Recuerda la primera reunión en el Liceo y se ve «muerta de vergüenza» pero decidida. «El teatro me sirve para liberar… Me pongo la nariz de payasa y me transformo. Esas tablas te sirven en la vida», sonríe. «Y mis botas rojas son mi fetiche si se trata de actuación», indica. De hecho, aparecen incluso en su marca personal obra de Másquerojo estudio, y en la web que cuida el alcañizano Sandro Sánches así como en sus redes sociales y especialmente un cuidado perfil de Instagram. Siguió en su liberación y se unió a Sonia Lanuzza y Merche Pardo en la extinta ‘Cucarachona’. En 2014 fundó casi sin querer el grupo de teatro Chirinola de Valjunquera. «Me llamaron las mujeres para pedirme ayuda con un show de Santa Águeda y aquí seguimos. Llevo a unos 30 alumnos entre el grupo de adultos, el de jovencicos y el de los pequeños desde los tres años», apunta. Ensayan todo el año y el momento cumbre es el espectáculo de verano. Pero se apuntan a todo y el sábado 9 estuvieron estarán en la Maratón Solidaria de Cuentos de Alcañiz.
El despertar del territorio como escenario de cine la pilla en plena forma. Es figurante en ‘La Furia’, de Gemma Blasco que incluye Torrevelilla como escenario, y en ‘Tierra Baja’, de Miguel Santesmases, comparte escenas con Aitana Sánchez-Gijón. «Verla trabajar fue un máster, y creo que los locales les aportamos la naturalidad de vivir un momento único como es hacer cine», reflexiona. Fuera del set ambas compartieron conversaciones «como mujeres de 50 años». El año lo empieza rodando como protagonista ‘Vidas incompletas’, dirigida por el andorrano Javier Alquézar y con Óscar Pérez en producción.

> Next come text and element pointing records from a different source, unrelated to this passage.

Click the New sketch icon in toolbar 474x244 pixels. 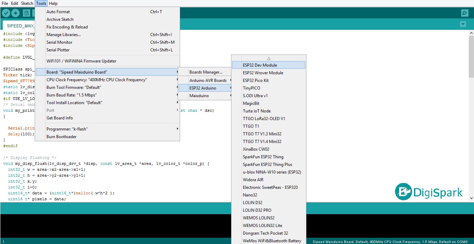[x=26, y=13]
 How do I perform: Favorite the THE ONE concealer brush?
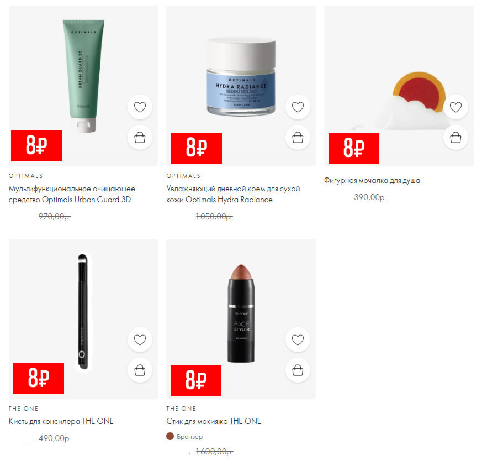140,340
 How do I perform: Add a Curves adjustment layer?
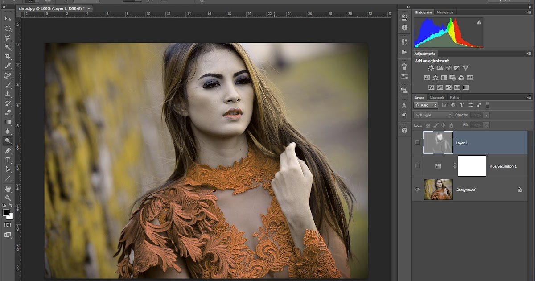pyautogui.click(x=449, y=68)
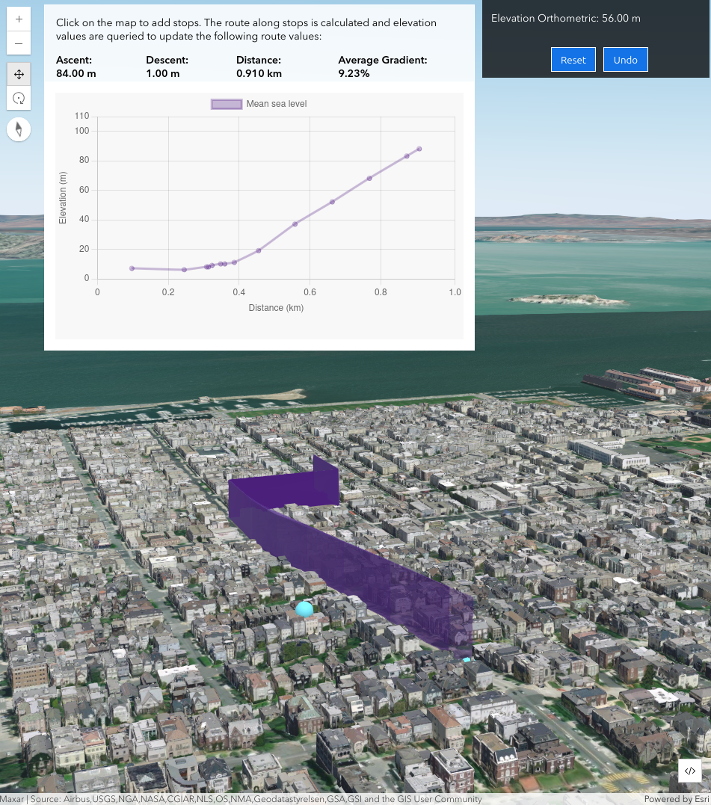Click the Undo button to remove last stop
711x805 pixels.
tap(625, 59)
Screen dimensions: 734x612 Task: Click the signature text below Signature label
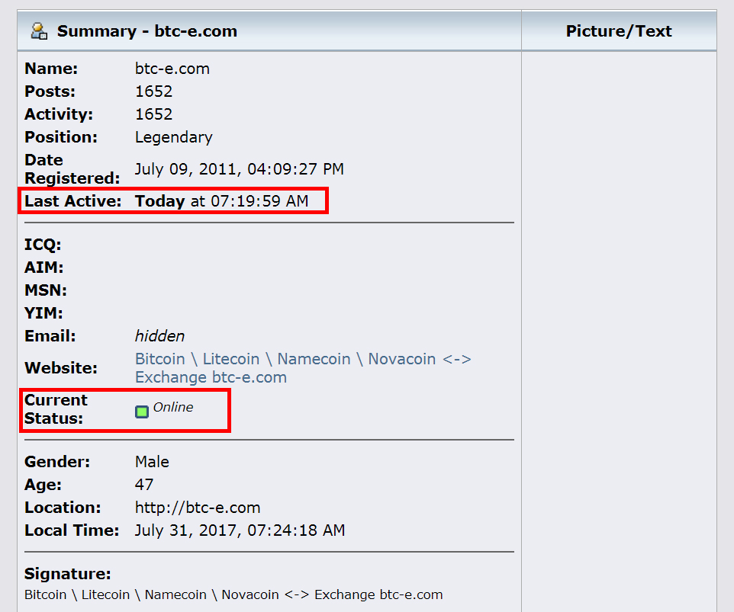coord(233,594)
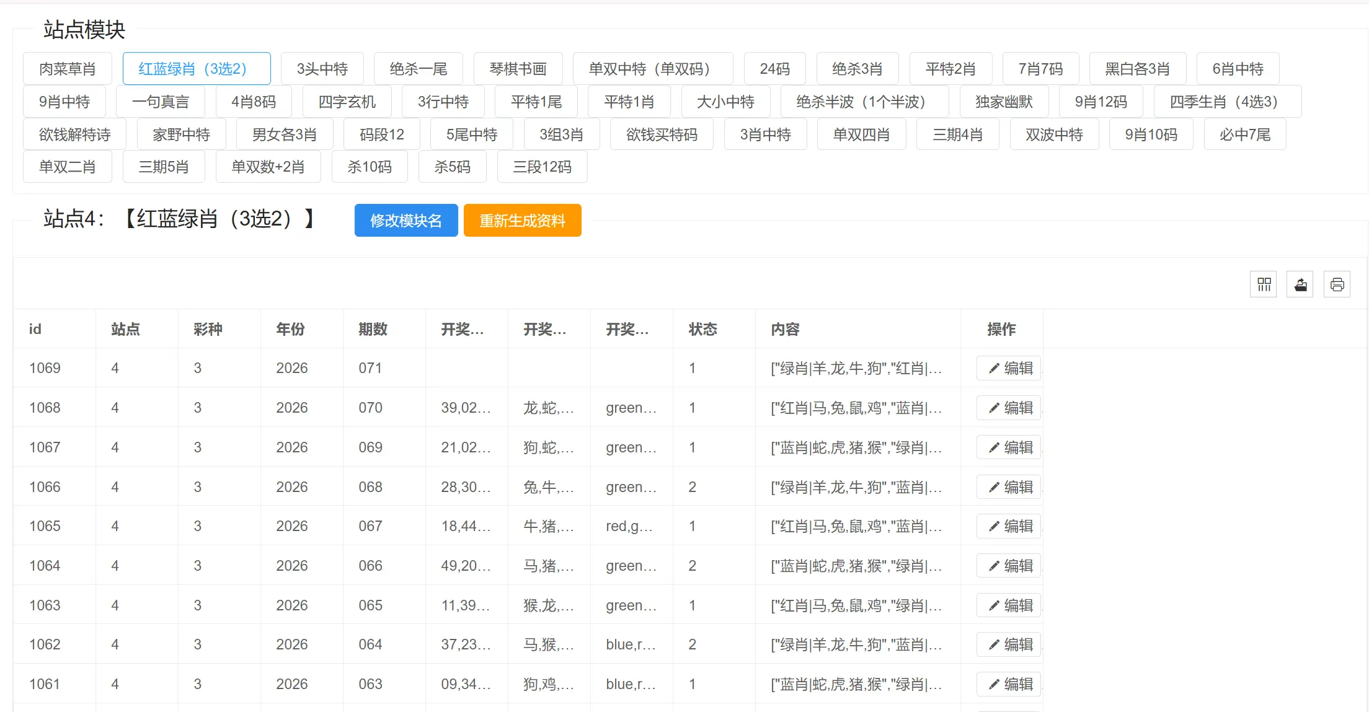1369x712 pixels.
Task: Click the id column header
Action: [35, 329]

La llegada de ‘Daniela al natural’
Casi a la vez que los 50 llegó ‘Daniela al natural’, su hasta ahora primer libro. En mente tiene un cuento que sabe que saldrá pronto. Empezó por la escritura emocional con Sofía Alonso y pronto encontró la creativa de Sara Suberviola, que sigue siendo su mentora. «También estoy en Zaraletras, y es que a casa no te van a venir a buscar. Creo que hay que rodearse de gente que sume y tener la humildad de aprender», dice. Ya dejó en un cajón el cuento de Manuela Locuela que escribió en el confinamiento, y la que salió fue Daniela hace dos años. Le dio vida a dúo con su sobrina y artista de Beceite Joana Boix, que ilustró la historia de una mujer que cumple 50 el día que empieza su diario. «Mi cambio fue a los 40 y Daniela supuso creérmelo y quererme yo más», reflexiona.
En un futuro sabe que escribirá sobre la locura, un tema que le apasiona, y sabe que acabará dando forma a los cuentos que va creando sobre ‘Mamá Natura’. También le tienta la narrativa oral. Ha empezado el año rodando y escuchando con atención junto a su hijo y a Esperanza Miravete a los mayores de Valjunquera. Quieren recoger las historias y cuentos que les contaban de niños y contribuir a preservarlos. «Es que soy contadora de historias, es lo que más claro tengo que soy en la vida», concluye.